_Source passage_
--

This is the 11th Systemwide Accountability Report, marking more than a decade of public reporting to the university’s stakeholders. The UW System was the first in the nation to dosystemwide reporting; we continue to be a model for many other states in their efforts. The UW System has multiple stakeholders: the taxpayers of Wisconsin, the half-million living alumni of our institutions, the current students who support us with their tuition, many private donors who generously provide the margin of excellence for many of our programs, the Federal government and private foundations that support world-class research at our institutions, and communities all across Wisconsin who look to partnerships with our campuses to boost both the economic and cultural opportunities that make life in Wisconsin satisfying for us and for the next generation.

All of these constituents expect much of us. Often, the interests of these various stakeholders coincide, but sometimes they conflict. In tight financial times, the University has to make choices that balance competing interests fairly, while preserving our long-term capacity to meet our public purpose. The 2003 Accountability Report reflects some of these difficult choices, but I think we can expect to see even stronger reflections of the 2003-05 budget cuts in subsequent reports because many of the impacts of the cuts only show up with a lag.

Before getting to the findings, let me just note what this Accountability Report is, and is not, intended to do. It is designed to:

  • Serve as a “balanced scorecard” to help our stakeholders see at a glance how we’re doing against selected goals and benchmarks and the strategic tradeoffs that we’re making as resources shift.

--

_Source data_
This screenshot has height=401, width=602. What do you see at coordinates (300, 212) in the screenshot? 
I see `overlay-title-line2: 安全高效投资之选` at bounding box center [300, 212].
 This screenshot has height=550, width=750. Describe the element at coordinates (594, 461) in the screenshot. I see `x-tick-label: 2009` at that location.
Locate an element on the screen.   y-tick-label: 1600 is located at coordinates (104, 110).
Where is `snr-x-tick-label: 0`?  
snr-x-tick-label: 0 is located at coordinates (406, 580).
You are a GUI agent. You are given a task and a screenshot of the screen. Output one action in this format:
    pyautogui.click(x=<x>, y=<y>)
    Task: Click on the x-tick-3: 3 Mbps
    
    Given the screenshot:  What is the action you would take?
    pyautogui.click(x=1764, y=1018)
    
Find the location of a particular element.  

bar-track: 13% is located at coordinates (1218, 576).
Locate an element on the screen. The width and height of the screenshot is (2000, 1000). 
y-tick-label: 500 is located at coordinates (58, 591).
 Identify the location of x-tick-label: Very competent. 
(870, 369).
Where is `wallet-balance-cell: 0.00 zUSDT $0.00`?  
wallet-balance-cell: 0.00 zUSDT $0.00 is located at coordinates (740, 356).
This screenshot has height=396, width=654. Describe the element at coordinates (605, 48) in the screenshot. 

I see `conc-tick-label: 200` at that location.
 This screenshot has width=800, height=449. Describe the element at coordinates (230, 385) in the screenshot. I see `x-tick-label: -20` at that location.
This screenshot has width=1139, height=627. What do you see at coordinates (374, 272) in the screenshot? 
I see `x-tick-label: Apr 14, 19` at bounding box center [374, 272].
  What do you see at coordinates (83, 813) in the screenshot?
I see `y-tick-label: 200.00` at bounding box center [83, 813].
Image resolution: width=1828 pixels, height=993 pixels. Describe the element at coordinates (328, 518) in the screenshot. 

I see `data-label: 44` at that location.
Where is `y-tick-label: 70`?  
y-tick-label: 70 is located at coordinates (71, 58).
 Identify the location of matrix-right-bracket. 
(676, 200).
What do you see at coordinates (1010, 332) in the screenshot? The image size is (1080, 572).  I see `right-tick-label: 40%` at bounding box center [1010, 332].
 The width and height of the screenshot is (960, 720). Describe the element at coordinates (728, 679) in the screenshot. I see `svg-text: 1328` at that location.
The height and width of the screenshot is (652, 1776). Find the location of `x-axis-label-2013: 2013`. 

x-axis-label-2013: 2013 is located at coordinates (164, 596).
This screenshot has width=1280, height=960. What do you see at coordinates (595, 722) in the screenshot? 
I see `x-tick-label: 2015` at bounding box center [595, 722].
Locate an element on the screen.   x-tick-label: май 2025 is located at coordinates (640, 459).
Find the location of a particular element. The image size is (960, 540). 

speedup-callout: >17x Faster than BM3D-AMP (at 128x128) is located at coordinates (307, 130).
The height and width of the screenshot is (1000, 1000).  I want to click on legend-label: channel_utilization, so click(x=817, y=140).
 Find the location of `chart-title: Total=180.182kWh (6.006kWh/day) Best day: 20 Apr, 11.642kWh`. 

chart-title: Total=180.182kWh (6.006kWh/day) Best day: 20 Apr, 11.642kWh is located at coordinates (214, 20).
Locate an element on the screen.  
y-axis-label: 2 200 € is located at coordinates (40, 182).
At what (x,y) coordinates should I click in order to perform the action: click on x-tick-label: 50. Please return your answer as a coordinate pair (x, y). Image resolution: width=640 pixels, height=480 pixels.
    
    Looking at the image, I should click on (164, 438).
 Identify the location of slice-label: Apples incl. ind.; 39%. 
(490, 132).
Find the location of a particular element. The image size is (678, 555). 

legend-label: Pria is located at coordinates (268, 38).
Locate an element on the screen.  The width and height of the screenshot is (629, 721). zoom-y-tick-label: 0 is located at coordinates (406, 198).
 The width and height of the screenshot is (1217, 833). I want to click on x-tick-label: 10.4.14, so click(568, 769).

--

In the accountability report passage, how many living alumni do the institutions have? The entries were drawn from a different source than the text.

About half a million.